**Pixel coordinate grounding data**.

★ ★ ★ ★

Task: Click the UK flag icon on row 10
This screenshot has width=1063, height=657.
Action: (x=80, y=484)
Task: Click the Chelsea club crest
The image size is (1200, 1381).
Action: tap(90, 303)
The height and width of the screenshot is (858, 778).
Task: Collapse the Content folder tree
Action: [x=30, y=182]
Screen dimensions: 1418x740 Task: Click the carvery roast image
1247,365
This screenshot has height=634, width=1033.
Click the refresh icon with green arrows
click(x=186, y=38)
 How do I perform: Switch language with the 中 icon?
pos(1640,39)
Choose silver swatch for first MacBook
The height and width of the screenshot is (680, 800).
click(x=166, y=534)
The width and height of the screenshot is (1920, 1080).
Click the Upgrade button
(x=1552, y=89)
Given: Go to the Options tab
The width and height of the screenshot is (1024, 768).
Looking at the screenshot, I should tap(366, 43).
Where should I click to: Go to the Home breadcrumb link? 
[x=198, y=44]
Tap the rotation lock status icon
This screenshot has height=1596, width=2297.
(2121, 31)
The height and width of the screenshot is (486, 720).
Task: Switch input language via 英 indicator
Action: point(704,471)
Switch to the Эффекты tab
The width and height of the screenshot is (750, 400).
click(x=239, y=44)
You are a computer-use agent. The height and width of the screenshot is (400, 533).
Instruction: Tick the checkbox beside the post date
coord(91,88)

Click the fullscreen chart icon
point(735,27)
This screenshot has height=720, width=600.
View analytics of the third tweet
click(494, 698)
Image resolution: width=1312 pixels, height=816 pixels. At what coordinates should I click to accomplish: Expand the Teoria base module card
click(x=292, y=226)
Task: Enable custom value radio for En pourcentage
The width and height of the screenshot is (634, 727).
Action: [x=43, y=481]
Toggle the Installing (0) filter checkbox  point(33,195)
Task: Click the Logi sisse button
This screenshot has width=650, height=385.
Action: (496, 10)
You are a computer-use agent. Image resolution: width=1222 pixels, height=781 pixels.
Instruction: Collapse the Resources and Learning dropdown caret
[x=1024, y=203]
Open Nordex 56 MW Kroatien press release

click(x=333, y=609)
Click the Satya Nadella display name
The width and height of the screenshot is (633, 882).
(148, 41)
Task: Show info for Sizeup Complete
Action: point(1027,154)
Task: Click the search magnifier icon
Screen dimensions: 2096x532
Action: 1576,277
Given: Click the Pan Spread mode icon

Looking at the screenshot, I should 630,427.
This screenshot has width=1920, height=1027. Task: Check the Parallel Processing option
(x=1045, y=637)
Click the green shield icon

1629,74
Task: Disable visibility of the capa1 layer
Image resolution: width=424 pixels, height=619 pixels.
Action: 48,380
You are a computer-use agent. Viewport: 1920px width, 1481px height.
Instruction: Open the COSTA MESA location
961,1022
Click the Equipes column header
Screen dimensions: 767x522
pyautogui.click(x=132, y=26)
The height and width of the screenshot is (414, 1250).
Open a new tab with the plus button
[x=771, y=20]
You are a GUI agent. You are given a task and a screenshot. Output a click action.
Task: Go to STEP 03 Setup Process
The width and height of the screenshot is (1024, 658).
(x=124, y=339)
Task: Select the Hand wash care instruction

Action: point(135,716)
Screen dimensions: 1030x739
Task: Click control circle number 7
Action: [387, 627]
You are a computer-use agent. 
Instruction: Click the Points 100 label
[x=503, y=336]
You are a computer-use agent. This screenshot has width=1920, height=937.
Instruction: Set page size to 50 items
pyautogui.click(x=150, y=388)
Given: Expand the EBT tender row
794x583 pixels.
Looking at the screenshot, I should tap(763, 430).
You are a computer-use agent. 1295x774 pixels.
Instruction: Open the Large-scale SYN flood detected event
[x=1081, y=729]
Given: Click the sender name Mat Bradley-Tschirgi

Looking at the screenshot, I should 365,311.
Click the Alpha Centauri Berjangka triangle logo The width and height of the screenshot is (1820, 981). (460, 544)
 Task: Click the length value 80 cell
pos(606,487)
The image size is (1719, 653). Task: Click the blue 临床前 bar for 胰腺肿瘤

★ ★ ★ ★

**Your task**.
The result should consist solely of the lines from the one that contains "Instruction: Open the COSTA MESA location" to the last line of the records above, reproduced exactly.

**Output**.
Instruction: Open the COSTA MESA location
961,1022
Click the Equipes column header
Screen dimensions: 767x522
pyautogui.click(x=132, y=26)
The height and width of the screenshot is (414, 1250).
Open a new tab with the plus button
[x=771, y=20]
You are a GUI agent. You are given a task and a screenshot. Output a click action.
Task: Go to STEP 03 Setup Process
The width and height of the screenshot is (1024, 658).
(x=124, y=339)
Task: Select the Hand wash care instruction

Action: point(135,716)
Screen dimensions: 1030x739
Task: Click control circle number 7
Action: [387, 627]
You are a computer-use agent. 
Instruction: Click the Points 100 label
[x=503, y=336]
You are a computer-use agent. This screenshot has width=1920, height=937.
Instruction: Set page size to 50 items
pyautogui.click(x=150, y=388)
Given: Expand the EBT tender row
794x583 pixels.
Looking at the screenshot, I should tap(763, 430).
You are a computer-use agent. 1295x774 pixels.
Instruction: Open the Large-scale SYN flood detected event
[x=1081, y=729]
Given: Click the sender name Mat Bradley-Tschirgi

Looking at the screenshot, I should 365,311.
Click the Alpha Centauri Berjangka triangle logo The width and height of the screenshot is (1820, 981). (460, 544)
 Task: Click the length value 80 cell
pos(606,487)
The image size is (1719, 653). Task: Click the blue 临床前 bar for 胰腺肿瘤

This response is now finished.